Last weekend, locals draped a neon-yellow banner over the town’s iconic Bixby Creek Bridge, claiming: “OVERTOURISM IS KILLING BIG SUR,” the Los Angeles Times reports.

The bridge, which appears in the show’s opening sequence, is one of the most-photographed bridges in the country. Lately, local news outlets say, it’s turned into a disastrous hellscape of tourists, who trample wildlife and defecate in the surrounding scenery. Locals say it’s only gotten worse since the arrival of “Big Little Lies.”

Tourists have even taken to using the bridge’s emergency call box for pizza orders, Dave Potter, a former county supervisor running for Carmel mayor, told the San Jose Mercury News. “People try to make restaurant reservations,” he said.

A video from July 4 shows a seemingly miles-long line of cars waiting to get a spot at the view point for the bridge. The location has endless tags on Instagram from tourists posting introspective pictures at the hazy cliffside. You can almost hear Michael Kiwanuka cooing the show’s opening credit song in the background.
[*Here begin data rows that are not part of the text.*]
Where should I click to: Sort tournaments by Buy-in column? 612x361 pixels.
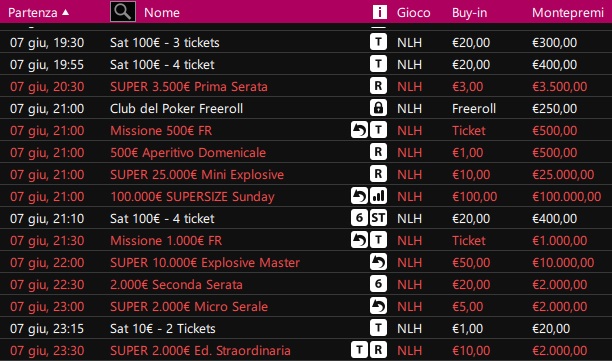click(470, 12)
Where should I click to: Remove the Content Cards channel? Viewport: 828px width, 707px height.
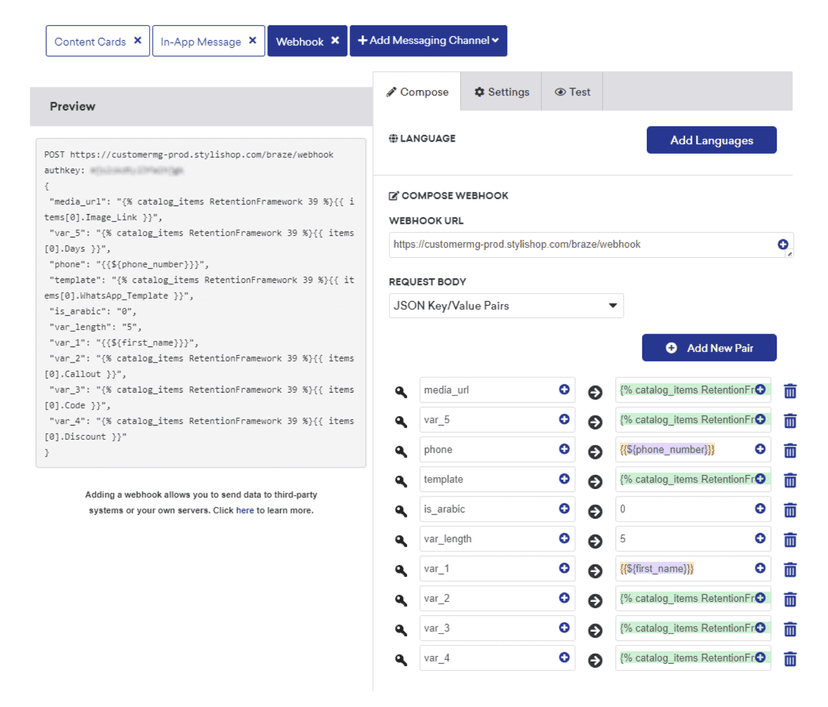[139, 41]
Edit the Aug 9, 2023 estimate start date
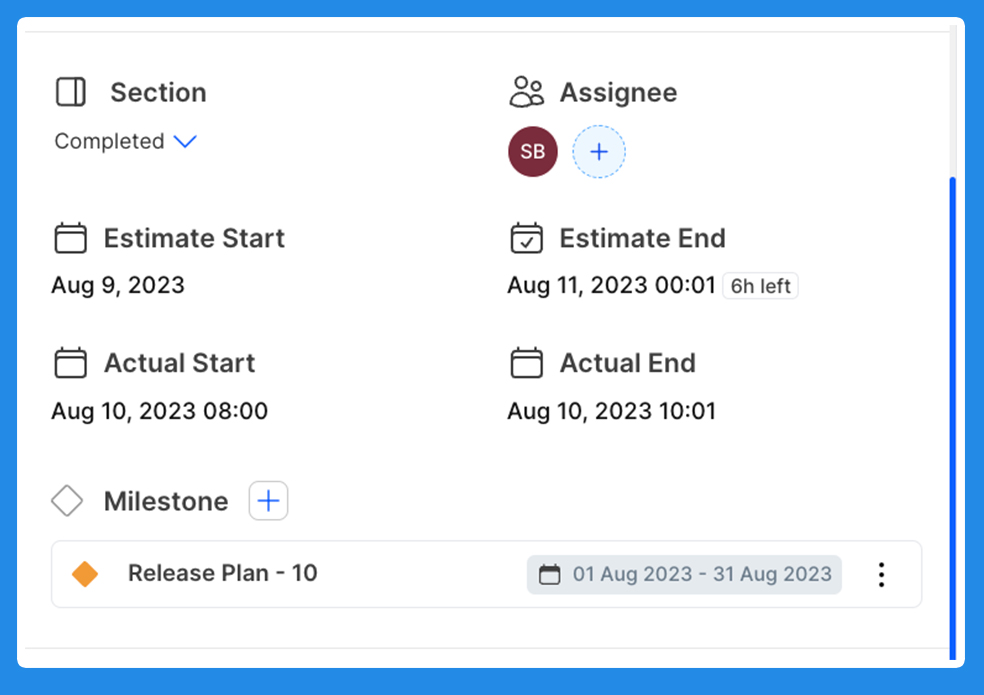 [118, 285]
The banner installed last weekend — and then promptly taken down by law enforcement — was the latest attempt from locals to try to dissuade tourists from clogging up Highway 1. A rather Renatta Klein-esque “Big Sur Hates You” Instagram page popped up briefly, and has since been replaced by a more Bonnie Carlson-like “Big Sur Educates” account. Both have shamed the behaviors of the tourists trashing their area.

“Sometimes I think people should go through a nature etiquette course before being let into Big Sur,” one pissed-off Californian commented on a picture of a tourist popping a squat near the bridge.